La trachélectomie élargie peut être réalisée par voie vaginale ou par voie abdominale [37]. La marge endocervicale peut être analysée en examen extemporané. En cas de distance entre berge d’exérèse et tumeur insuffisante, le geste chirurgical est alors complété. Dans la mesure où la totalité du col est réséqué, une hystérectomie totale de complément est habituellement réalisée. La valeur admise de la limite endocervicale varie en fonction des équipes de 5 à 10 mm [38, 39]. Les recommandations françaises, par analogie au carcinome épidermoïde vulvaire, fixent à 8 mm au minimum la distance entre la tumeur et la berge endocervicale [5].

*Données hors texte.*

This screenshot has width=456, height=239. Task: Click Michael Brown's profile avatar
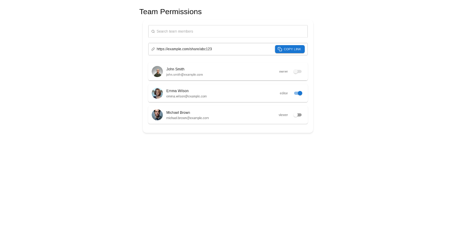tap(157, 115)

L’impact de la définition des marges d’exérèse est donc capital sur les conséquences de la fertilité de la patiente. Car, il est quasi impossible de réaliser d’importantes recoupes dans la mesure ou le col est déjà amputé en totalité. L’hystérectomie est donc le complément chirurgical en cas de marge considérée comme positive.

Conclusion

La qualité des marges d’exérèse dans la prise en charge des lésions cancéreuses et précancéreuses du col utérin représente un facteur pronostique majeur du risque de récidive.

L’étude des marges d’exérèse est bien codifiée et doit être précisée dans le compte rendu d’anatomie pathologique. L’évaluation en extemporanée, quand elle est réalisable et programmée, permet de compléter le geste dans le même temps opératoire dans un double objectif de contrôle local de la maladie et de conservation utérine chez les patientes ayant un désir de grossesse.